→ Saved data entries:
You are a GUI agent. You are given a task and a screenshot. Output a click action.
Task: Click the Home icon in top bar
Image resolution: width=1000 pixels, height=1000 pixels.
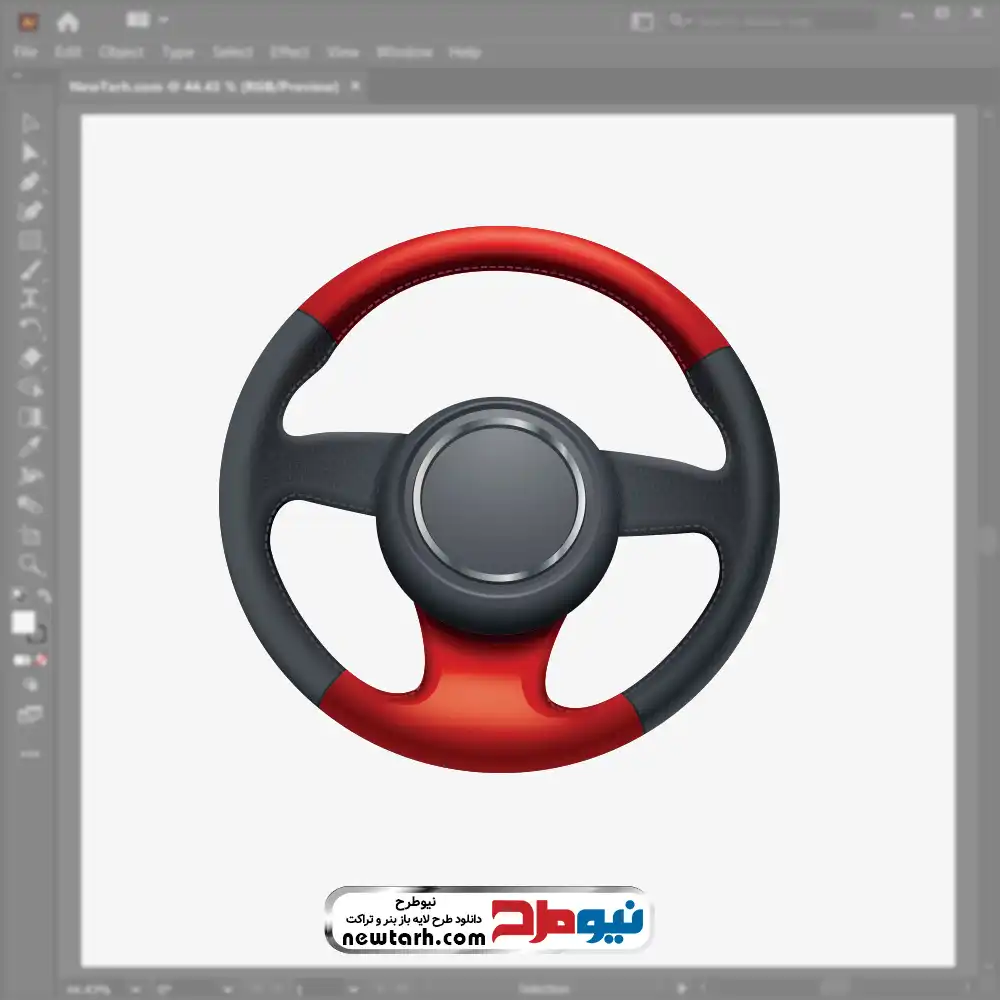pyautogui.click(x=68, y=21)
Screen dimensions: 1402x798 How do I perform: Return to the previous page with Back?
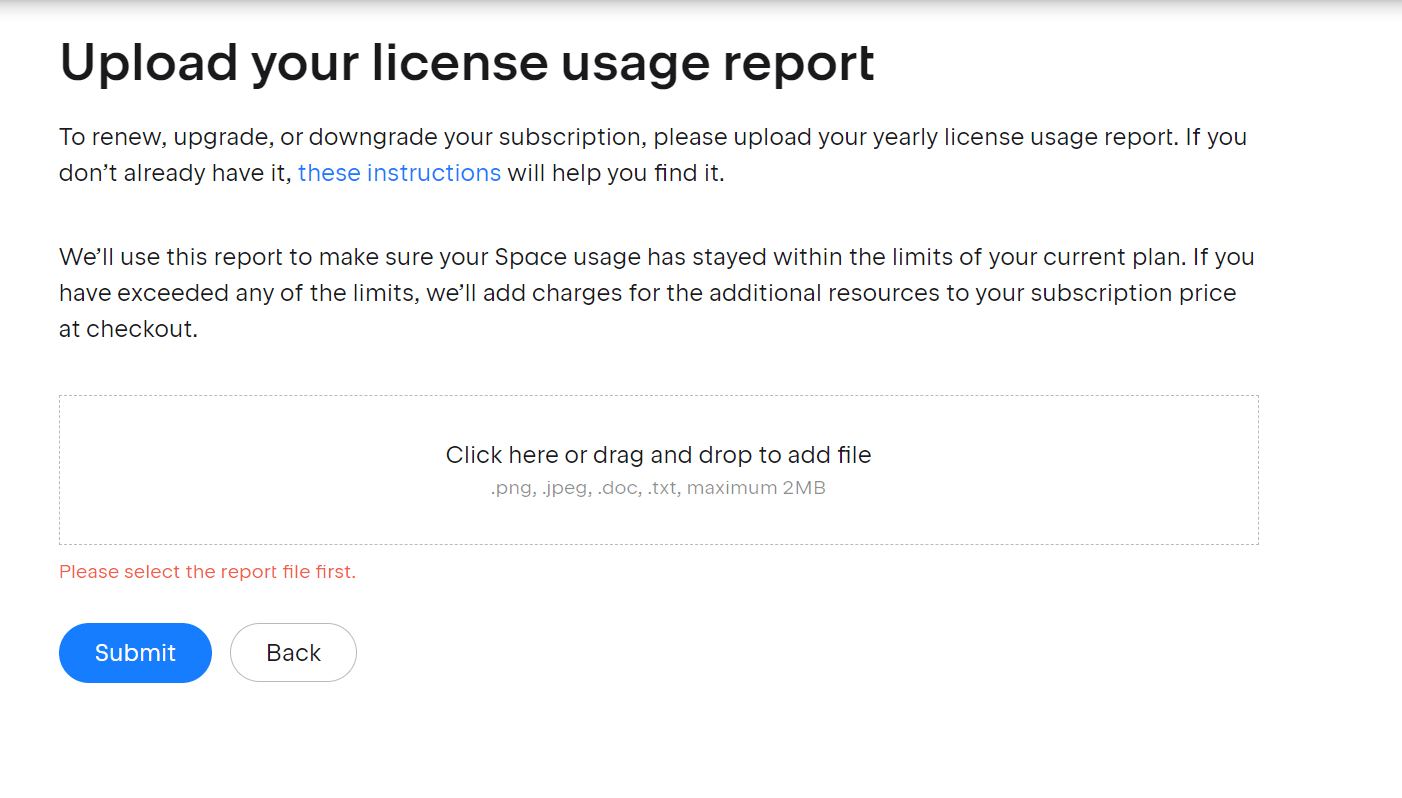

→ THE TASK: Retype all entries exactly, without the images.

→ TASK RESULT:
You are a GUI agent. You are given a task and a screenshot. Output a click action.
Task: Click the Home icon in top bar
Image resolution: width=1000 pixels, height=1000 pixels.
pyautogui.click(x=68, y=21)
Screen dimensions: 1402x798 How do I perform: Return to the previous page with Back?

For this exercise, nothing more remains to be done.